Project/Area Number	18K11423
Research Category	Grant-in-Aid for Scientific Research (C)
Allocation Type	Multi-year Fund
Section	一般
Review Section	Basic Section 61030:Intelligent informatics-related
Research Institution	University of Tsukuba
Principal Investigator	YAMAMOTO Mikio 筑波大学, システム情報系, 教授 (40210562)
Project Period (FY)	2018-04-01 – 2021-03-31
Project Status	Completed (Fiscal Year 2020)
Budget Amount *help	¥4,290,000 (Direct Cost: ¥3,300,000、Indirect Cost: ¥990,000) Fiscal Year 2020: ¥1,560,000 (Direct Cost: ¥1,200,000、Indirect Cost: ¥360,000) Fiscal Year 2019: ¥1,560,000 (Direct Cost: ¥1,200,000、Indirect Cost: ¥360,000) Fiscal Year 2018: ¥1,170,000 (Direct Cost: ¥900,000、Indirect Cost: ¥270,000)
Keywords	ngram言語モデル / ダブル配列 / 双方向配置 / 文字列マッチング / 細粒度並列化 / Boyer-Moore / Elias-Fano符号化法 / Remapping / 部分転置ダブル配列
Outline of Final Research Achievements	The implementation of ngram language models using the partially transposed double array is excellent in terms of both access speed and model size, but has the disadvantage that it takes a very long time to build the model (data structure). The essential difficulty lies in arranging hundreds of millions to billions of child node arrays (with gaps) in a single array so that they do not collide with each other. Due to the large interdependence, it is difficult to increase the speed by techniques such as simple parallelization. In this study, we deeply examined the properties of the partially transposed double array, realized a faster model construction by multiple acceleration methods, and at the same time achieved a higher compression rate.
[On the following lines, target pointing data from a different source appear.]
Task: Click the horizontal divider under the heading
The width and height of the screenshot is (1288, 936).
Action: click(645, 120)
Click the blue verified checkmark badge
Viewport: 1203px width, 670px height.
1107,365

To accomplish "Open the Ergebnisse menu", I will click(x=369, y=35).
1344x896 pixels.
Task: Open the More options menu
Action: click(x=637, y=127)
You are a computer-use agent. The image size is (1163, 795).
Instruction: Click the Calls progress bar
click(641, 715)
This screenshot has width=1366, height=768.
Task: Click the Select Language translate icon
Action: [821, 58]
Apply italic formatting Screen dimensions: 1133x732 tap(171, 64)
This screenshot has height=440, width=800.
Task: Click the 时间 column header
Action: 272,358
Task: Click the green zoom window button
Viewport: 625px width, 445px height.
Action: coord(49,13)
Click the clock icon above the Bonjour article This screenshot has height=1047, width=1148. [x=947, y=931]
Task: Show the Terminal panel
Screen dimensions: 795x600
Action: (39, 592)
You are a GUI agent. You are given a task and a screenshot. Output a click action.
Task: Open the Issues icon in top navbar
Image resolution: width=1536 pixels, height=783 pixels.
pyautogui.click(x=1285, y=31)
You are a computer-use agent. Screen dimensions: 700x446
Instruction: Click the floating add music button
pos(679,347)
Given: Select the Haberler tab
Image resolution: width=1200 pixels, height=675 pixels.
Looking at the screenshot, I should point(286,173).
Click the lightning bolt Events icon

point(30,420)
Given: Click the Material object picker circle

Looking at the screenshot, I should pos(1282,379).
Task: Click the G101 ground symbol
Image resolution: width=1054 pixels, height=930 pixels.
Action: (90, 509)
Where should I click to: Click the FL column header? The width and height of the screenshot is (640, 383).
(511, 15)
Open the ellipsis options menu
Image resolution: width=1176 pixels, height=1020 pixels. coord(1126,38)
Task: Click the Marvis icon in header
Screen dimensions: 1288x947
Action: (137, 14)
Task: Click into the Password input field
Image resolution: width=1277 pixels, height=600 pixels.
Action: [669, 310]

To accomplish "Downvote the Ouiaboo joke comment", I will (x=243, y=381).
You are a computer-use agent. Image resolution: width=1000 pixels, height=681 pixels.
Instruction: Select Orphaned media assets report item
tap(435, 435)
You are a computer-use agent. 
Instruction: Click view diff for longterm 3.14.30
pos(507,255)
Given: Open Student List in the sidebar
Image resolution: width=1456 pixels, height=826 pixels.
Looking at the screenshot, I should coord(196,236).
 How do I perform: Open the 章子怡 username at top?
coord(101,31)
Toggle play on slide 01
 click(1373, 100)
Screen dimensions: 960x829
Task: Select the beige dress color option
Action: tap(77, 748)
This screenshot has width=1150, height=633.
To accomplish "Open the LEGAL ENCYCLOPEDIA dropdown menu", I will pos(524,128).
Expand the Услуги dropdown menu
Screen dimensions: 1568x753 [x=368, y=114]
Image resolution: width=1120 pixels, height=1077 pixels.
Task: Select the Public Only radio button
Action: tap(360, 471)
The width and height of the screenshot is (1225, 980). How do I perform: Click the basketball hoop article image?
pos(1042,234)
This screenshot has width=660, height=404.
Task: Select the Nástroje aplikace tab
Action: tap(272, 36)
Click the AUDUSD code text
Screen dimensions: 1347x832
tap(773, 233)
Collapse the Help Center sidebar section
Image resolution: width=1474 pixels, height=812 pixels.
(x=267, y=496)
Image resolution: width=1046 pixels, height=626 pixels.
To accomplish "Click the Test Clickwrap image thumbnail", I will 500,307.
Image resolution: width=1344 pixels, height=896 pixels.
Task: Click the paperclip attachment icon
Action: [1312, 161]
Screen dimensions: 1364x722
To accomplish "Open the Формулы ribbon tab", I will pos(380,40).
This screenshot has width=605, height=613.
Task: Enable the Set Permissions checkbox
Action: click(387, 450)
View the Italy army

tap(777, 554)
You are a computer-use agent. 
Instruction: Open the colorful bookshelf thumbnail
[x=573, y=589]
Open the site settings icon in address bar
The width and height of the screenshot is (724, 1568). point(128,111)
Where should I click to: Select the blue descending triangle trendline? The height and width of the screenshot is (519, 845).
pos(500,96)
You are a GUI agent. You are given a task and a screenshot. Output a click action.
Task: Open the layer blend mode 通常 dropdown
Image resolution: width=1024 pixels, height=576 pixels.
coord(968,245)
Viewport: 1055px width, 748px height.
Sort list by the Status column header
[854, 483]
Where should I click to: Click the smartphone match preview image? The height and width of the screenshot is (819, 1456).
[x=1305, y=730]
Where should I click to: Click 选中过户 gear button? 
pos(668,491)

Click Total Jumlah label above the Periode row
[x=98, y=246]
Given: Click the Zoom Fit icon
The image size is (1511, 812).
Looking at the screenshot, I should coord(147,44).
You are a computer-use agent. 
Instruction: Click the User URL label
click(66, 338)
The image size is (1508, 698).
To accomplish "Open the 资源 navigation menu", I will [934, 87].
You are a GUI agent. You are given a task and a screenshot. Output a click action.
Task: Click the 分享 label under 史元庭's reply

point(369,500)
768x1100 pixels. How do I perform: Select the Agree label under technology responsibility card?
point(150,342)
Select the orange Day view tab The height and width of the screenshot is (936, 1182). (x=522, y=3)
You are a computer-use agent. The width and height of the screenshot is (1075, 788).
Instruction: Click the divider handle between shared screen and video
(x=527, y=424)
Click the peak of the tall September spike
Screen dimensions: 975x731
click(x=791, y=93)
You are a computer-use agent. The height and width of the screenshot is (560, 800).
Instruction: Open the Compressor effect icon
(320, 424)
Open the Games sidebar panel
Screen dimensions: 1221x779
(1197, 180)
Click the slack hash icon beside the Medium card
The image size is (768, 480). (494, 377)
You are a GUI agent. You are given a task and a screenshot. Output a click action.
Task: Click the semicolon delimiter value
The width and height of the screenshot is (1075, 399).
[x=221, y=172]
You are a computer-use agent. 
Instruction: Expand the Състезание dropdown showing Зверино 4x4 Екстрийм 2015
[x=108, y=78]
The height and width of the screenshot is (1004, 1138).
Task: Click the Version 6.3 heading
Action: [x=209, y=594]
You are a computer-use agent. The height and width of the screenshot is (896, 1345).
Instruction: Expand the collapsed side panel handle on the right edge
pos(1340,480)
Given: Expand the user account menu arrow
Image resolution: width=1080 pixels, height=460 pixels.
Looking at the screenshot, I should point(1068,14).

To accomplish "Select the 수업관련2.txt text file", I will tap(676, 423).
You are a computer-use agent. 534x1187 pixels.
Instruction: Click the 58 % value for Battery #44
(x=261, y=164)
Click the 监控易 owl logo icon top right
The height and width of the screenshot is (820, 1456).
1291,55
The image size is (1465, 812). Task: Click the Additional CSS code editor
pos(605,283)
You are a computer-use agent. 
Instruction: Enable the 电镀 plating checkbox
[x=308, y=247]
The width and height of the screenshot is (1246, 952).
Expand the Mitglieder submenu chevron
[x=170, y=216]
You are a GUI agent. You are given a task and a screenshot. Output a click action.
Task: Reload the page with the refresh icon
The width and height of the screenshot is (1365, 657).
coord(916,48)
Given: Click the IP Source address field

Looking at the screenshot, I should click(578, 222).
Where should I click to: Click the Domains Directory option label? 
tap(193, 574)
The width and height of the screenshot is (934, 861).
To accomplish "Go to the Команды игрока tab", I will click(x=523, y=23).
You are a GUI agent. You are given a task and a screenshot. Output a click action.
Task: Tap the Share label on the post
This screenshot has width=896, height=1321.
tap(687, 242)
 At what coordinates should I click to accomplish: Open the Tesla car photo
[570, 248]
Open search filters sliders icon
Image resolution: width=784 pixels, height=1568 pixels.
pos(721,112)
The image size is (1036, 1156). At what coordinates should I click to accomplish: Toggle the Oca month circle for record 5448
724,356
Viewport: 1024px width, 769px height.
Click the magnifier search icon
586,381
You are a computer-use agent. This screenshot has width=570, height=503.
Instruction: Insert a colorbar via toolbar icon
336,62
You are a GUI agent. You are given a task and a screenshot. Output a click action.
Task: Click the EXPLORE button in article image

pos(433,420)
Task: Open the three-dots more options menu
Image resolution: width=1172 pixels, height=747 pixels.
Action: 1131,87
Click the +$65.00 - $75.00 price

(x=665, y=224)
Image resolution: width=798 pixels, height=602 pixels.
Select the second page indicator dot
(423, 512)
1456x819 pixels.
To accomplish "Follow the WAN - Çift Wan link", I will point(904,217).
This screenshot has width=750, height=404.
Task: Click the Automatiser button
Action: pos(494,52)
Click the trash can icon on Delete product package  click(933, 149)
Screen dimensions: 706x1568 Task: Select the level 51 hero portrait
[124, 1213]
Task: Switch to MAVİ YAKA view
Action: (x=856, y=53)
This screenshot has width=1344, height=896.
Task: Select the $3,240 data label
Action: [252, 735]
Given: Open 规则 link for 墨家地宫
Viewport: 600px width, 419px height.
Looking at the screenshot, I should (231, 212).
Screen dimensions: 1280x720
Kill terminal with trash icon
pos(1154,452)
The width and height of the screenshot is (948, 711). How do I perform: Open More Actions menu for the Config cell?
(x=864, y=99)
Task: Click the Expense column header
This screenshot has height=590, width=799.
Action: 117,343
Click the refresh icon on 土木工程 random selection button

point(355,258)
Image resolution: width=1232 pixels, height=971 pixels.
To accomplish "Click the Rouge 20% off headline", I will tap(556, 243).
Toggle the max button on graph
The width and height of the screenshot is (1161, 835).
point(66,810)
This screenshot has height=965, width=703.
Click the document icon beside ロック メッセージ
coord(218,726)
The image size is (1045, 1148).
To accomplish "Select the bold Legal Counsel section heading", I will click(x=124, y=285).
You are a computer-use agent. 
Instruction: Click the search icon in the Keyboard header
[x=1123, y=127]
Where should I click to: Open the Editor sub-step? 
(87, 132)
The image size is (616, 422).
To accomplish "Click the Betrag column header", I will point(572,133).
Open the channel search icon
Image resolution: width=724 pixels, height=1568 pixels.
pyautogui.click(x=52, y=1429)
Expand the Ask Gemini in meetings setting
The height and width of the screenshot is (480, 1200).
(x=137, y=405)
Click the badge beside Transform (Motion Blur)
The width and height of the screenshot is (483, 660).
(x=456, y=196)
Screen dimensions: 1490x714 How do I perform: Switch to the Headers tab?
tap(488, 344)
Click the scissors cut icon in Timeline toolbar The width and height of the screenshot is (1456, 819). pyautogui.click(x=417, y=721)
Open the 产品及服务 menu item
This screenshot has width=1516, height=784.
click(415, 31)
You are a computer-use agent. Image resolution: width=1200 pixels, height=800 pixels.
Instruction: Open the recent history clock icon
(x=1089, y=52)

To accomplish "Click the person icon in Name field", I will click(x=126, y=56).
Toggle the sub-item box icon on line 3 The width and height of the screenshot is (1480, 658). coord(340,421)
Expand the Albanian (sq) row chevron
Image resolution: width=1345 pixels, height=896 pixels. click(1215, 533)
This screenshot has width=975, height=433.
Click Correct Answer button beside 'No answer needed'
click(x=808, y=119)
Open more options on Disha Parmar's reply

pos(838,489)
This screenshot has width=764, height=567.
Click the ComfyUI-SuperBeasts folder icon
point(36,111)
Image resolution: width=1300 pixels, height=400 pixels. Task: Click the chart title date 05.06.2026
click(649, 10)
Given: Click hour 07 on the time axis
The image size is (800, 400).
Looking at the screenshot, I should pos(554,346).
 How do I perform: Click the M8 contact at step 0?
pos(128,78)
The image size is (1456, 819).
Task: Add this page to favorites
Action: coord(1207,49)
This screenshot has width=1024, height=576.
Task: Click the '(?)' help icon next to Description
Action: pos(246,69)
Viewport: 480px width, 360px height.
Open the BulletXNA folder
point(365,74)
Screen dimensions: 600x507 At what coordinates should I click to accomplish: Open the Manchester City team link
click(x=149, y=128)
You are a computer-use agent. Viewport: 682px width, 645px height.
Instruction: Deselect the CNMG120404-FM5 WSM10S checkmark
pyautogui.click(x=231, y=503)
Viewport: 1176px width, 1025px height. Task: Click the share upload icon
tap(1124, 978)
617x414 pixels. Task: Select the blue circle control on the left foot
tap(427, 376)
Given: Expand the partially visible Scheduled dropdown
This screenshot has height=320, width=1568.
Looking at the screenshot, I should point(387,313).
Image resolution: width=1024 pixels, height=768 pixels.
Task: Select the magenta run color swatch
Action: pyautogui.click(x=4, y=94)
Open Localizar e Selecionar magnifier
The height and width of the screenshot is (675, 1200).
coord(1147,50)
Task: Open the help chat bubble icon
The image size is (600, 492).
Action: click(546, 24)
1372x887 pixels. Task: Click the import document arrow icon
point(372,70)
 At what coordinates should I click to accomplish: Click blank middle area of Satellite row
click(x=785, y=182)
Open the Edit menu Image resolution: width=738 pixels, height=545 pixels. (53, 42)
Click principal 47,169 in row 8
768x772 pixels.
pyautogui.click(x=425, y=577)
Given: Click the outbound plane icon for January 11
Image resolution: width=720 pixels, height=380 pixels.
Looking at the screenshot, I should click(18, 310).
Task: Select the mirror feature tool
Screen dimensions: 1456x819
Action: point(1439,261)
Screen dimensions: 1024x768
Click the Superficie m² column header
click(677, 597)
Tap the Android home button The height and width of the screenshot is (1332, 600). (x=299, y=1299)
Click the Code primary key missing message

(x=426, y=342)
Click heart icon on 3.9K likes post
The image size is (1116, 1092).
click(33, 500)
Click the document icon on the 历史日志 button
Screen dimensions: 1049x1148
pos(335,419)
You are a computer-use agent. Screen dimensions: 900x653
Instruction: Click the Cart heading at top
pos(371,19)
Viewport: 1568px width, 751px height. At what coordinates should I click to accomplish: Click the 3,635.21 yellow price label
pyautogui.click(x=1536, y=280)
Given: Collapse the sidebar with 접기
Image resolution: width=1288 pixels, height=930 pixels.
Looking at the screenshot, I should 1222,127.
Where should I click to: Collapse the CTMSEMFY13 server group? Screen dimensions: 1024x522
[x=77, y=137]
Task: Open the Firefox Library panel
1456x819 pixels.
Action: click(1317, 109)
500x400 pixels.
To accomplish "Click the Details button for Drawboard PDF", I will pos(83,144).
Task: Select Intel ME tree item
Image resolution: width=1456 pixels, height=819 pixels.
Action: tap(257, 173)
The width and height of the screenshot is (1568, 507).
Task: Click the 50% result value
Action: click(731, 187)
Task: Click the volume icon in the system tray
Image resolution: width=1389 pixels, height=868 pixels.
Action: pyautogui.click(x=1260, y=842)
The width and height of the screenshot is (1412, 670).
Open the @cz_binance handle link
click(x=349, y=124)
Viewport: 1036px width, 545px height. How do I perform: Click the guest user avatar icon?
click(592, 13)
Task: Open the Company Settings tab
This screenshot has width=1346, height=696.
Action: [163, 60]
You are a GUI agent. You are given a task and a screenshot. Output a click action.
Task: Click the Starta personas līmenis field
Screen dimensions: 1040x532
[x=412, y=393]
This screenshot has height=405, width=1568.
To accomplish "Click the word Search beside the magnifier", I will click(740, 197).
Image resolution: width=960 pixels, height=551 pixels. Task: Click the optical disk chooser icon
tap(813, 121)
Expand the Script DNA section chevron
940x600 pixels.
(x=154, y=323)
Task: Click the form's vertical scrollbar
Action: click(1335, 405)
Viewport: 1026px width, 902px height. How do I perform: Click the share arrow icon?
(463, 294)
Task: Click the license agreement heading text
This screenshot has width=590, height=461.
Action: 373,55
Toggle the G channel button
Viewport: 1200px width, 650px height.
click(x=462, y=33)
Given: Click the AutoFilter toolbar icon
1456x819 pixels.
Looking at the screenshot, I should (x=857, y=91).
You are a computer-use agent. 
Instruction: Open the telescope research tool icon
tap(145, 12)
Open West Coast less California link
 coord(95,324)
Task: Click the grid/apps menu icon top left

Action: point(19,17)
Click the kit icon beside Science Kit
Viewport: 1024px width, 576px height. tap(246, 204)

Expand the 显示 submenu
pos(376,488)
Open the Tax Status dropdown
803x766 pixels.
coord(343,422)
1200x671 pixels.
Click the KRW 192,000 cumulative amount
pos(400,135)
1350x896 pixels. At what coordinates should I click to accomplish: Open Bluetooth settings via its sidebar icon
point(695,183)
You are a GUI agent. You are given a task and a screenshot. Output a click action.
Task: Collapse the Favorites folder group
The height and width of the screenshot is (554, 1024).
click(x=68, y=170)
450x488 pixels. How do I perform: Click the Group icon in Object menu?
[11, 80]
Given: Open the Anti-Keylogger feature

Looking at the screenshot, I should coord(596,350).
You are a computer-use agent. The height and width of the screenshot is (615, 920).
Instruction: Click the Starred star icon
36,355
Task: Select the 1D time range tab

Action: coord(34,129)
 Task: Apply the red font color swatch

Academic Significance and Societal Importance of the Research Achievements	ngram言語モデルは音声認識や統計的機械翻訳技術の基盤技術であるため、本研究の成果によって高速かつコンパクトなngram言語モデルを短時間で作成できるようになった点に意義がある。また、より広い観点からは、ダブル配列はトライと呼ばれる一般的な辞書データ構造の実現方法の一つであり、本研究は巨大なデータに対するトライを高速かつコンパクトに実現できるという意味で巨大な辞書を必要とする広いアプリケーションに対しても有効である。